The boss of a technology start-up in Seattle shocked his employees by announcing he was taking a massive pay cut in order to raise the salaries of the firm's lowest-paid staff.

Dan Price, founder and CEO of credit card payment processing company Gravity Payments, decided to introduce a new minimum wage of $70,000 (£47,000) while reducing his own by 90 per cent.

Mr Price, 30, told staff in a weekly meeting that he would be cutting his $1million salary to $70,000 too, as well as eating into the company’s profits to pay the extra money.

“You might be making $35,000 a year right now but everyone in here will definitely be making $70,000 a year and I'm super excited about that," said Mr Price, who started the firm from his bedroom as a teenager in 2004.

The national minimum wage in the US is around $7 an hour, which equates to $17,000 in gross annual income.

According to research, the CEOs of Standard & Poor 500 companies made 354 times the average wages of US workers in 2012.

Gravity Payments staff celebrate the news

Gravity Payments staff celebrate the news

Mr Price, whose company handled $6.5billion in transactions last year, decided to raise his employees' pay after reading a study about happiness in the workplace.

The research, conducted by Nobel Prize-winning economist Angus Deaton and psychologist Daniel Kahneman, found that what they called emotional well-being rises with income, but only to a point. And that point turns out to be about $75,000 a year.

“The market rate for me as a CEO compared to a regular person is ridiculous, it’s absurd,” Mr Price said, adding that he did not think it was right that he should earn up to 100 times more than most of the rest of his staff.

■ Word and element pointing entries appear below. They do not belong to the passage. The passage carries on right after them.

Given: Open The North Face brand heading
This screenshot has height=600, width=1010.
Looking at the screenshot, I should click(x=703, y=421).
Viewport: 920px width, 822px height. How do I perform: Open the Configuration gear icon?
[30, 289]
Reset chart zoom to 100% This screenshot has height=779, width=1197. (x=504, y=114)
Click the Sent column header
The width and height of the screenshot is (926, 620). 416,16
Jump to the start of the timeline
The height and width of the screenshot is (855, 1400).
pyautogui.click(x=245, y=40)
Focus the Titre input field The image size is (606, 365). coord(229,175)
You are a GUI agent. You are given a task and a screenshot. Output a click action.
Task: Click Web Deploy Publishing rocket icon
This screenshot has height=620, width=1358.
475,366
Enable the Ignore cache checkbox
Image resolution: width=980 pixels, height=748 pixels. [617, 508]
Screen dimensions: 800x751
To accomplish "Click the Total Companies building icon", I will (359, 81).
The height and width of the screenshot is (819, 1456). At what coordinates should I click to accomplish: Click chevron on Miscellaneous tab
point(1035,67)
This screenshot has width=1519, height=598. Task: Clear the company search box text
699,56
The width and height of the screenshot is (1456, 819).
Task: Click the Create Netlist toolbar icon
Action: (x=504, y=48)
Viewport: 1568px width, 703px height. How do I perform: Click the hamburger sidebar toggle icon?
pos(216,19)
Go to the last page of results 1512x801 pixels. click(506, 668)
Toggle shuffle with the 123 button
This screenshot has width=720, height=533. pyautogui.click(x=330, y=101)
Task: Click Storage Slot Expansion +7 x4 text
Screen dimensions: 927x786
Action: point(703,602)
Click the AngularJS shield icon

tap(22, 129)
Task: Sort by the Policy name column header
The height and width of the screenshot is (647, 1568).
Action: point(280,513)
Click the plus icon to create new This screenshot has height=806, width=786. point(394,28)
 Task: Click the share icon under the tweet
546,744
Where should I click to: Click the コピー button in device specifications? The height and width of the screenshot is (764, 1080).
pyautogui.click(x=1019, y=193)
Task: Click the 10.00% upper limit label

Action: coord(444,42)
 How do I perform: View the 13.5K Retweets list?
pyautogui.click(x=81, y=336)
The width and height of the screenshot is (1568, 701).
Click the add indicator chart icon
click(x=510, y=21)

"My salary wasn't $1 million because I need that much to live, but that's what it would cost to replace me as a CEO," Mr Price told ABC News. "I think CEO pay is way out of whack. It ended up impacting me, because I want the company to be sustainable even if something happens to me. Temporarily, I’m going down to the minimum until the company gets back to where it was."

"I may have to scale back a little bit, but nothing I’m not willing to do. I’m single. I just have a dog," Mr Price said.

The company, which pays an average salary of $48,000, has 120 employees - and 70 of their pay cheques will grow with this plan. Of those, 30 will double their salaries.

All 120 were stunned into silence when they were told the news, but quickly broke into applause, according to Philip Akhavan, a merchants relations worker whose $43,000 salary immediately jumped 16 per cent to $50,000.

"It took us a moment to understand what he was saying," said Mr Akhavan, who called his wife, who did not believe him.

Mr Price, who owns a three-bedroom house and drives a 12-year-old Audi, said his friends include the super-rich, who invite him on their private planes and expensive yachts.

"I have an incredibly luxurious life, for some reason, but I don’t end up paying for a lot of it," he said. "I’m a big believer in less: The more you have, sometimes the more complicated your life gets," he said.